COURT
1:003:457:009:30
Through Tuesday, July 28
WRITTEN AND DIRECTED BY CHAITANYA TAMHANE
Winner of top prizes at the Venice and Mumbai Film Festivals. COURT’s understated yet profoundly moving drama unfolds within the Indian legal system where issues of caste, patriarchy and feudalism are all specific to that culture. But at least as important are the more universal issues of bureaucratic idiocy, the apathy of the haves regarding the lives of the have-nots, and the still-Dickensian nature of most judicial processes. The film’s director writes about the reality that inspired him: “The sheer lack of drama and the casualness with which life and death decisions were being made, was what sparked my imagination. Every face has a story of its own: the stenographer who disinterestedly types away all day, the peon who runs errands for a small bribe, the inarticulate lawyers reading out long, technical passages from outdated law books, the appellants who have probably spent years waiting for their case number to be called out.”

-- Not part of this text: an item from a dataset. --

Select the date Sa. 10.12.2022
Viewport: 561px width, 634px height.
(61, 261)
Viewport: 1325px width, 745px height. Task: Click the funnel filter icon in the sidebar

INDIA • 2014 • 116 MINS. • IN MARATHI, HINDI, ENGLISH AND GUJARATI WITH ENGLISH SUBTITLES • ZEITGEIST FILMS
Reviews
WINNER!
India’s National Film Award, 2015
“Astonishing. Beautifully composed in crisp and consistent wide-screen images. ‘The people’s poet’ (is) played by the magnificent nonprofessional Vira Sathidar. With a poise that’s rare in directors making their first feature, Tamhane delivers both a deadpan satire of a rotten legal system and a nuanced portrayal of the people who inhabit it.”
- Stuart Klawans, The Nation
“Excellent. Remarkably, COURT is the first feature written and directed by Chaitanya Tamhane, who at 28 possesses the formal assurance of a filmmaker with plenty of experience.”
– Mike D’Angelo, AV Club / The Onion
“A masterpiece, one of the best films of the year. The acting elevates the words on the page and makes them sing. In the funniest scene in this surprisingly funny film, the Judge refuses to hear a case because the defendant, a woman, is wearing a sleeveless top. COURT ends up being a great courtroom drama. It treats the audience as both witness and jury and lays out a sprawling argument for them to ponder. It’s hard to shake this one off long after the credits have rolled.”
– Laya Maheshwari, rogerebert.com
“A super naturalistic study in class, bureaucracy, and censorial stupidity. The trial is fascinating… But COURT proves most illuminating when Tamhane contrasts public and private lives. COURT is one of the strongest debut features in years.”